**Work instructions:**
Among the entries below, how many lines have the word "will"? Answer only with the number.

**The data:**
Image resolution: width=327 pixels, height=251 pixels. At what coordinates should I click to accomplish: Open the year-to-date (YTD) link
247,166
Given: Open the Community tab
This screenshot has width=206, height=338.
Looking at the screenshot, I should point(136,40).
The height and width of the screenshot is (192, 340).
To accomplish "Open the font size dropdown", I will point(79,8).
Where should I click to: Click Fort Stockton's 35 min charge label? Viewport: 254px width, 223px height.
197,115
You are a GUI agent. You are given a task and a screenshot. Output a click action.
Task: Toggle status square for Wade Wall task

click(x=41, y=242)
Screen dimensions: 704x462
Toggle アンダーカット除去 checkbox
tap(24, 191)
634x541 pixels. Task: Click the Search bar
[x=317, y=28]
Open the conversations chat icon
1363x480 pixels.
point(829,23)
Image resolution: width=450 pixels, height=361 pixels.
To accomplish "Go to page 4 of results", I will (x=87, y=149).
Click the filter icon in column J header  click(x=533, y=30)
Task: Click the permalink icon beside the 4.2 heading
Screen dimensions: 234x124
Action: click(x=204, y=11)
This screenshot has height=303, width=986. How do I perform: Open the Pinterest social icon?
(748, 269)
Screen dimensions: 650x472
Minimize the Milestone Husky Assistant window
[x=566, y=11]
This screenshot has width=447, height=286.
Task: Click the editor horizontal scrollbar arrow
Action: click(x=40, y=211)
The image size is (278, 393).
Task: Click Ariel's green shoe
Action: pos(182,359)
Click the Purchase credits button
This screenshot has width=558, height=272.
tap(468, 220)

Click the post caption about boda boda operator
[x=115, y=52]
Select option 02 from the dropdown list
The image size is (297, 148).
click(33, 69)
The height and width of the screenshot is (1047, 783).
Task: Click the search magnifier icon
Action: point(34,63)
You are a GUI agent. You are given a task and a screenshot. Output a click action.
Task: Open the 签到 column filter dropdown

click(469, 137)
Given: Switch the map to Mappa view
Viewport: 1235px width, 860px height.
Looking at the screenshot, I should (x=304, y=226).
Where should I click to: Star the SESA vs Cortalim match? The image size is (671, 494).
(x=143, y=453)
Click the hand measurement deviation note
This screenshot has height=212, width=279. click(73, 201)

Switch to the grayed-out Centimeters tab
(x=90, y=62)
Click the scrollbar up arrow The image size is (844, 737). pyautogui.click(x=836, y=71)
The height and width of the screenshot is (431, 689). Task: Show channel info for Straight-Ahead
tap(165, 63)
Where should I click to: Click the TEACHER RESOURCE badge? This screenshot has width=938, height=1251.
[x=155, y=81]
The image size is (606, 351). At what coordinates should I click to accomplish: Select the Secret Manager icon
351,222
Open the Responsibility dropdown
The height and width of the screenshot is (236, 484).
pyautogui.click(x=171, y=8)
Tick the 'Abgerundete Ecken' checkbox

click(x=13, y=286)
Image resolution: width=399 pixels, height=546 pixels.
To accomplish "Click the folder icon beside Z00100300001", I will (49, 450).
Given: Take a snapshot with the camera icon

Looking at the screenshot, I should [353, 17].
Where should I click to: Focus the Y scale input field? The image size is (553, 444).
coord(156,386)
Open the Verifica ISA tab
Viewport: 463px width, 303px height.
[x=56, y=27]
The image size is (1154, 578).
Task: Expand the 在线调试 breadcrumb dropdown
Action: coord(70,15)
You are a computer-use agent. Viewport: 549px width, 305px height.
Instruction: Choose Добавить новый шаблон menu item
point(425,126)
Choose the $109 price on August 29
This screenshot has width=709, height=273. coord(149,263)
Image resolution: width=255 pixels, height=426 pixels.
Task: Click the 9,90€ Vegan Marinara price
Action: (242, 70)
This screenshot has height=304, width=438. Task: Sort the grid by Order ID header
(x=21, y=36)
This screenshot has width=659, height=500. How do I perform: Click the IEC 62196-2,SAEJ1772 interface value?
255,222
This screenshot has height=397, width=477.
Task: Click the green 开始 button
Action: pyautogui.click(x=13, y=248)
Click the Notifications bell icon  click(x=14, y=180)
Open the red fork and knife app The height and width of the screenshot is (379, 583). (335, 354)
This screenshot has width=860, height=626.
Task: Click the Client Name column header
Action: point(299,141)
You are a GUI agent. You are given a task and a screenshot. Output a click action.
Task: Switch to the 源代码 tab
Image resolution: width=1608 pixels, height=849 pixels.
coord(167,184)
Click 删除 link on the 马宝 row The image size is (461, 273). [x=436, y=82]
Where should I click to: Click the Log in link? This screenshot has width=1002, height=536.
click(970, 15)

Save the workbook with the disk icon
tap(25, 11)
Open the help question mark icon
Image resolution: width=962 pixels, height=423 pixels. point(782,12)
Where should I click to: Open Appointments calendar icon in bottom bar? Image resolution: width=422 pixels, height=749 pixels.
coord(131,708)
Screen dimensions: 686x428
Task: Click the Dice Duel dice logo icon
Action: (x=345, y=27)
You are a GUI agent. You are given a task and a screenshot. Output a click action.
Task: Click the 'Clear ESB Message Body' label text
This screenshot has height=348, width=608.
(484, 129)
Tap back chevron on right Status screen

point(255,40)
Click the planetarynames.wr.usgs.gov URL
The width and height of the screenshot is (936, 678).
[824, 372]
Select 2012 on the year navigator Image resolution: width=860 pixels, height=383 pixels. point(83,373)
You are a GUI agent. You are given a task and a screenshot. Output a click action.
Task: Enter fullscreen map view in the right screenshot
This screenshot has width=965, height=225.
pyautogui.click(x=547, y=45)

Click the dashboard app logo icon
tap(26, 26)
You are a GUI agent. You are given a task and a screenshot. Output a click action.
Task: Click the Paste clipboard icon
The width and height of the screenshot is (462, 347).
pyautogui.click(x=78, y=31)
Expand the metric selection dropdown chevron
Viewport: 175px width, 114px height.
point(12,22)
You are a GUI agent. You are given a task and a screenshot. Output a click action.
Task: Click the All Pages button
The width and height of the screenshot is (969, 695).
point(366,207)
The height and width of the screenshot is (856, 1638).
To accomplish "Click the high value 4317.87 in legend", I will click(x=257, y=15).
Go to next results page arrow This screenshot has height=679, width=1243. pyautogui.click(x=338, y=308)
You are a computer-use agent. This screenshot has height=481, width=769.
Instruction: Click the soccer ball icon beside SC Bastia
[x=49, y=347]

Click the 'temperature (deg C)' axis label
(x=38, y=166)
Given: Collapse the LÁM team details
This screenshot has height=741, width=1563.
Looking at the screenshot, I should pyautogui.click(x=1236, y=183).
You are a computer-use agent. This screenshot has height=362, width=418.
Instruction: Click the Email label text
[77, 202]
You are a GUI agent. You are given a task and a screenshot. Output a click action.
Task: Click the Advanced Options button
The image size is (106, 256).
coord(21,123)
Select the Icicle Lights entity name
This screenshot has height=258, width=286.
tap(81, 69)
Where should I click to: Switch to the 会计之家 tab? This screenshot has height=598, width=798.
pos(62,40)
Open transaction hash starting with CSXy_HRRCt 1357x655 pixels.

**Reply:**
4